Recorded information:
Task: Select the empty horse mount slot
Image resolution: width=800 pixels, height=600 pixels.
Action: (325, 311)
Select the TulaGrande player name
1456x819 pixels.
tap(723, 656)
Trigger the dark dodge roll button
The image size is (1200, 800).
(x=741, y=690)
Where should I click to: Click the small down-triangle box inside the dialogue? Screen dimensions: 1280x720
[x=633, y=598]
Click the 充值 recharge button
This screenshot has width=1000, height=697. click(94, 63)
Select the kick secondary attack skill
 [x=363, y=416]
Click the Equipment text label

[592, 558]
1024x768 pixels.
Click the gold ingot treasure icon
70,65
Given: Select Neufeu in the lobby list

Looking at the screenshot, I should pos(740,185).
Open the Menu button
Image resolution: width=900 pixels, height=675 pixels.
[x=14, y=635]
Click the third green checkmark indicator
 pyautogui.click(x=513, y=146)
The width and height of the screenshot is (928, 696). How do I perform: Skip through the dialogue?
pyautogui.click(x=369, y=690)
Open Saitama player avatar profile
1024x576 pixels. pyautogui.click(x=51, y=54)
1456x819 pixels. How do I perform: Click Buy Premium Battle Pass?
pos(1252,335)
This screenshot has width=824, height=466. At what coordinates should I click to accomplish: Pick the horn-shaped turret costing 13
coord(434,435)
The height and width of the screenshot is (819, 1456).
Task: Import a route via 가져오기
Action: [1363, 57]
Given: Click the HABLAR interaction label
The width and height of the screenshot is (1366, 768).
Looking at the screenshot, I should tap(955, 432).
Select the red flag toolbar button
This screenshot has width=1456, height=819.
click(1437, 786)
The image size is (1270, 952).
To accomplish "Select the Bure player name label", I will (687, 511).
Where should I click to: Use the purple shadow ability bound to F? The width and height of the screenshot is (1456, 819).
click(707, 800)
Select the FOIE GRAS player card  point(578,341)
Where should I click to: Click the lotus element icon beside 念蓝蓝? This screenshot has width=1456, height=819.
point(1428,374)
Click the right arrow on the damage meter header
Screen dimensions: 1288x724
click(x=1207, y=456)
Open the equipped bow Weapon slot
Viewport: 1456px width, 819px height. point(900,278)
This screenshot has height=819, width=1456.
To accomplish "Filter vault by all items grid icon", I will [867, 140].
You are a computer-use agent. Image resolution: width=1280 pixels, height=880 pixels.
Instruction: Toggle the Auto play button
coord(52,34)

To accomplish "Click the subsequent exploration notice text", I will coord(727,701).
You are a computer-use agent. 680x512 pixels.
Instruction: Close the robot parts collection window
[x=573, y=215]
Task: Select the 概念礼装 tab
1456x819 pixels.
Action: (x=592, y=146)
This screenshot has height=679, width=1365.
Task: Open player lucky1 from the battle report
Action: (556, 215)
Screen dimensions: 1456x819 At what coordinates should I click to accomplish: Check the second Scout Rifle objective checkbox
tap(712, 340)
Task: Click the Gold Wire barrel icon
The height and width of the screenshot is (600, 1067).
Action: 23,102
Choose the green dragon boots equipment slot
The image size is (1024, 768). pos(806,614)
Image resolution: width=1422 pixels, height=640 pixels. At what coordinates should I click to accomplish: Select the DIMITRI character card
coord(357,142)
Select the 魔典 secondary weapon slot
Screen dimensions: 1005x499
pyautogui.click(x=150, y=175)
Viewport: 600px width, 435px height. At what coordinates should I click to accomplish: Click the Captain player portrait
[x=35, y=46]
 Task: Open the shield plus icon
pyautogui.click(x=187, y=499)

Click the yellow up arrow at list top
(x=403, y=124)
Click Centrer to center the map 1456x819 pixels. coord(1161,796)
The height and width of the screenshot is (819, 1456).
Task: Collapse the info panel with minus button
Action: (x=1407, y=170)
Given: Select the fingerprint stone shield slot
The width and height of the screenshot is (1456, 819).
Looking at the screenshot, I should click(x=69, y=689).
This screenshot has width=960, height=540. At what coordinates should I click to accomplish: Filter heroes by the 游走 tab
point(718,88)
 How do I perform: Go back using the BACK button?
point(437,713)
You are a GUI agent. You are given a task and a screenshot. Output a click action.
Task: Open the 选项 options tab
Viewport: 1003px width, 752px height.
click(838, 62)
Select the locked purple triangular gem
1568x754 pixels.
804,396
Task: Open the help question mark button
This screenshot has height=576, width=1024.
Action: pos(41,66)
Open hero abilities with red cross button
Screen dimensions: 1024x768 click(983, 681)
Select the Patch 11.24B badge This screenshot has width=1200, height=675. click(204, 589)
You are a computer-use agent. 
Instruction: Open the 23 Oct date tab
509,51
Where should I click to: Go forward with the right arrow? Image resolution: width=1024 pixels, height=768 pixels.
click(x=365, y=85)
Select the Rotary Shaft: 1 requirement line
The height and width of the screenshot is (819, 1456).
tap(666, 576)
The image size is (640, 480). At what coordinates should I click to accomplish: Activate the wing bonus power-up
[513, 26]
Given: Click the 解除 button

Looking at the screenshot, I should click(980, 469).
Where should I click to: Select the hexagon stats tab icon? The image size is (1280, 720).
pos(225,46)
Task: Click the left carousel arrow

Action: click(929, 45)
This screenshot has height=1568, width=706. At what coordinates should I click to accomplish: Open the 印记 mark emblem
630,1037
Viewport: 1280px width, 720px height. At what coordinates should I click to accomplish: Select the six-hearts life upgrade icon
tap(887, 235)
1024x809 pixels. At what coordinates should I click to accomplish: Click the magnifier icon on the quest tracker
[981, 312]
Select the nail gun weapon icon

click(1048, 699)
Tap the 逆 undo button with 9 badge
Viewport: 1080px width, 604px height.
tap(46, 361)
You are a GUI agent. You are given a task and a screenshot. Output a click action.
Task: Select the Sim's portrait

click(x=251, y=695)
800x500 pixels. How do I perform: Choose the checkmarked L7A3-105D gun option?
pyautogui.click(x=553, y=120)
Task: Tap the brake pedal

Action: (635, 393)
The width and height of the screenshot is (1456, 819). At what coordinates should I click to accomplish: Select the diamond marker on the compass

Job:
Reproduce every one of these items verbatim, line for line.

Correct response:
Task: Select the empty horse mount slot
Image resolution: width=800 pixels, height=600 pixels.
Action: (325, 311)
Select the TulaGrande player name
1456x819 pixels.
tap(723, 656)
Trigger the dark dodge roll button
The image size is (1200, 800).
(x=741, y=690)
Where should I click to: Click the small down-triangle box inside the dialogue? Screen dimensions: 1280x720
[x=633, y=598]
Click the 充值 recharge button
This screenshot has width=1000, height=697. click(94, 63)
Select the kick secondary attack skill
 [x=363, y=416]
Click the Equipment text label

[592, 558]
1024x768 pixels.
Click the gold ingot treasure icon
70,65
Given: Select Neufeu in the lobby list

Looking at the screenshot, I should pos(740,185).
Open the Menu button
Image resolution: width=900 pixels, height=675 pixels.
[x=14, y=635]
Click the third green checkmark indicator
 pyautogui.click(x=513, y=146)
The width and height of the screenshot is (928, 696). How do I perform: Skip through the dialogue?
pyautogui.click(x=369, y=690)
Open Saitama player avatar profile
1024x576 pixels. pyautogui.click(x=51, y=54)
1456x819 pixels. How do I perform: Click Buy Premium Battle Pass?
pos(1252,335)
This screenshot has width=824, height=466. At what coordinates should I click to accomplish: Pick the horn-shaped turret costing 13
coord(434,435)
The height and width of the screenshot is (819, 1456).
Task: Import a route via 가져오기
Action: [1363, 57]
Given: Click the HABLAR interaction label
The width and height of the screenshot is (1366, 768).
Looking at the screenshot, I should tap(955, 432).
Select the red flag toolbar button
This screenshot has width=1456, height=819.
click(1437, 786)
The image size is (1270, 952).
To accomplish "Select the Bure player name label", I will (687, 511).
Where should I click to: Use the purple shadow ability bound to F? The width and height of the screenshot is (1456, 819).
click(707, 800)
Select the FOIE GRAS player card  point(578,341)
Where should I click to: Click the lotus element icon beside 念蓝蓝? This screenshot has width=1456, height=819.
point(1428,374)
Click the right arrow on the damage meter header
Screen dimensions: 1288x724
click(x=1207, y=456)
Open the equipped bow Weapon slot
Viewport: 1456px width, 819px height. point(900,278)
This screenshot has height=819, width=1456.
To accomplish "Filter vault by all items grid icon", I will [867, 140].
You are a computer-use agent. Image resolution: width=1280 pixels, height=880 pixels.
Instruction: Toggle the Auto play button
coord(52,34)

To accomplish "Click the subsequent exploration notice text", I will coord(727,701).
You are a computer-use agent. 680x512 pixels.
Instruction: Close the robot parts collection window
[x=573, y=215]
Task: Select the 概念礼装 tab
1456x819 pixels.
Action: (x=592, y=146)
This screenshot has height=679, width=1365.
Task: Open player lucky1 from the battle report
Action: (556, 215)
Screen dimensions: 1456x819 At what coordinates should I click to accomplish: Check the second Scout Rifle objective checkbox
tap(712, 340)
Task: Click the Gold Wire barrel icon
The height and width of the screenshot is (600, 1067).
Action: 23,102
Choose the green dragon boots equipment slot
The image size is (1024, 768). pos(806,614)
Image resolution: width=1422 pixels, height=640 pixels. At what coordinates should I click to accomplish: Select the DIMITRI character card
coord(357,142)
Select the 魔典 secondary weapon slot
Screen dimensions: 1005x499
pyautogui.click(x=150, y=175)
Viewport: 600px width, 435px height. At what coordinates should I click to accomplish: Click the Captain player portrait
[x=35, y=46]
 Task: Open the shield plus icon
pyautogui.click(x=187, y=499)

Click the yellow up arrow at list top
(x=403, y=124)
Click Centrer to center the map 1456x819 pixels. coord(1161,796)
The height and width of the screenshot is (819, 1456).
Task: Collapse the info panel with minus button
Action: (x=1407, y=170)
Given: Select the fingerprint stone shield slot
The width and height of the screenshot is (1456, 819).
Looking at the screenshot, I should click(x=69, y=689).
This screenshot has width=960, height=540. At what coordinates should I click to accomplish: Filter heroes by the 游走 tab
point(718,88)
 How do I perform: Go back using the BACK button?
point(437,713)
You are a GUI agent. You are given a task and a screenshot. Output a click action.
Task: Open the 选项 options tab
Viewport: 1003px width, 752px height.
click(838, 62)
Select the locked purple triangular gem
1568x754 pixels.
804,396
Task: Open the help question mark button
This screenshot has height=576, width=1024.
Action: pos(41,66)
Open hero abilities with red cross button
Screen dimensions: 1024x768 click(983, 681)
Select the Patch 11.24B badge This screenshot has width=1200, height=675. click(204, 589)
You are a computer-use agent. 
Instruction: Open the 23 Oct date tab
509,51
Where should I click to: Go forward with the right arrow? Image resolution: width=1024 pixels, height=768 pixels.
click(x=365, y=85)
Select the Rotary Shaft: 1 requirement line
The height and width of the screenshot is (819, 1456).
tap(666, 576)
The image size is (640, 480). At what coordinates should I click to accomplish: Activate the wing bonus power-up
[513, 26]
Given: Click the 解除 button

Looking at the screenshot, I should click(980, 469).
Where should I click to: Select the hexagon stats tab icon? The image size is (1280, 720).
pos(225,46)
Task: Click the left carousel arrow

Action: click(929, 45)
This screenshot has height=1568, width=706. At what coordinates should I click to accomplish: Open the 印记 mark emblem
630,1037
Viewport: 1280px width, 720px height. At what coordinates should I click to accomplish: Select the six-hearts life upgrade icon
tap(887, 235)
1024x809 pixels. At what coordinates should I click to accomplish: Click the magnifier icon on the quest tracker
[981, 312]
Select the nail gun weapon icon

click(1048, 699)
Tap the 逆 undo button with 9 badge
Viewport: 1080px width, 604px height.
tap(46, 361)
You are a GUI agent. You are given a task and a screenshot. Output a click action.
Task: Select the Sim's portrait

click(x=251, y=695)
800x500 pixels. How do I perform: Choose the checkmarked L7A3-105D gun option?
pyautogui.click(x=553, y=120)
Task: Tap the brake pedal

Action: (635, 393)
The width and height of the screenshot is (1456, 819). At what coordinates should I click to accomplish: Select the diamond marker on the compass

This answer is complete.